Abstract

From March 1991 through July 1992, 1,001 patients having elective coronary artery bypass grafting were randomized to receive either continuous warm (≥35 °C) blood cardioplegia with systemic normothermia (≥35 °C) or intermittent cold (≤8 °C oxygenated crystalloid cardioplegia and moderate systemic hypothermia (≤28 °C). Preoperative variables including age, sex, prior coronary bypass grafting, hypertension, prior myocardial infarction, diabetes, angina class, and preoperative heart failure class were similar in both groups, as were the intraoperative variables of number of coronary grafts, mammary artery use, and cardiopulmonary bypass time. Aortic cross-clamp time was significantly longer in the warm group (46 ± 23 minutes versus 40 ± 21 minutes). Most postoperative variables including mortality (warm, 1.0%, and cold, 1.6%), Q wave infarction (warm, 1.4%, and cold, 0.8%), and need of an intraaortic balloon pump (warm, 1.4%, and cold, 2.0%) were similar between groups. Total neurologic events (warm, 4.5%, and cold, 1.4%; p < 0.005) and perioperative strokes (warm, 3.1%, and cold, 1.0%; p ≤ 0.02) were significantly higher in the warm group. Neurologic events included perioperative stroke (warm, 15 patients, and cold, 5 patients; p < 0.02), perioperative encephalopathy (warm, 2 patients, and cold, 1 patient), and delayed (≥3 in-hospital days) stroke (warm, 5 patients, and cold, 1 patient). All patients experiencing a stroke had a persistent neurologic deficit at the time of discharge.
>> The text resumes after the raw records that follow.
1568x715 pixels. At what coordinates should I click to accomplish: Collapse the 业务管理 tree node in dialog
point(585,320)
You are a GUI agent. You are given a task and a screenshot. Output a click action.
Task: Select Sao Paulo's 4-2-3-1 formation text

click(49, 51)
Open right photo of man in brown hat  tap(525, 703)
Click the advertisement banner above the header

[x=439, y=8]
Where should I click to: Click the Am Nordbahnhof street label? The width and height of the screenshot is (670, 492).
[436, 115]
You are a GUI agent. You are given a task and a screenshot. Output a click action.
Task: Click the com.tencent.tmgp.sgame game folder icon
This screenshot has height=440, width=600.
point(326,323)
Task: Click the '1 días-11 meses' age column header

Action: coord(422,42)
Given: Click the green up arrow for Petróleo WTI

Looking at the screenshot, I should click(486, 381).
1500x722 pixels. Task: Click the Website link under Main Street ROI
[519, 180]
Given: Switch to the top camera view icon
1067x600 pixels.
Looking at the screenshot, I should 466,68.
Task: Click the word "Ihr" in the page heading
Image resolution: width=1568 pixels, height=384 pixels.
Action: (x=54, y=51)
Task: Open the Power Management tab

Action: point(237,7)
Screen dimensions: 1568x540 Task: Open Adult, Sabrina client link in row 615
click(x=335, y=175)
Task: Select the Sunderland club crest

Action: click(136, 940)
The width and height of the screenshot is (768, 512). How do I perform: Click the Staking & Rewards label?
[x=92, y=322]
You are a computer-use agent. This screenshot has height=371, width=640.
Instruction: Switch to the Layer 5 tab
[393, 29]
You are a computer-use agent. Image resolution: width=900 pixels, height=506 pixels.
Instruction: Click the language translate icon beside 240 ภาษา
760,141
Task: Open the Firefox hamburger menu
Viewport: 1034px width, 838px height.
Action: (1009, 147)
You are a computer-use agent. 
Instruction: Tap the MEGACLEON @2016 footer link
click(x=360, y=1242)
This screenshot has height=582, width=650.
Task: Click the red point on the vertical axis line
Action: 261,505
Encephalopathy resolved completely in all instances. Retrograde warm blood cardioplegia provides excellent myocardial protection that compares favorably with cold oxygenated crystalloid techniques. However, this large prospective, randomized trial strongly suggests that warm heart surgery is associated with a significantly increased rate of neurologic damage.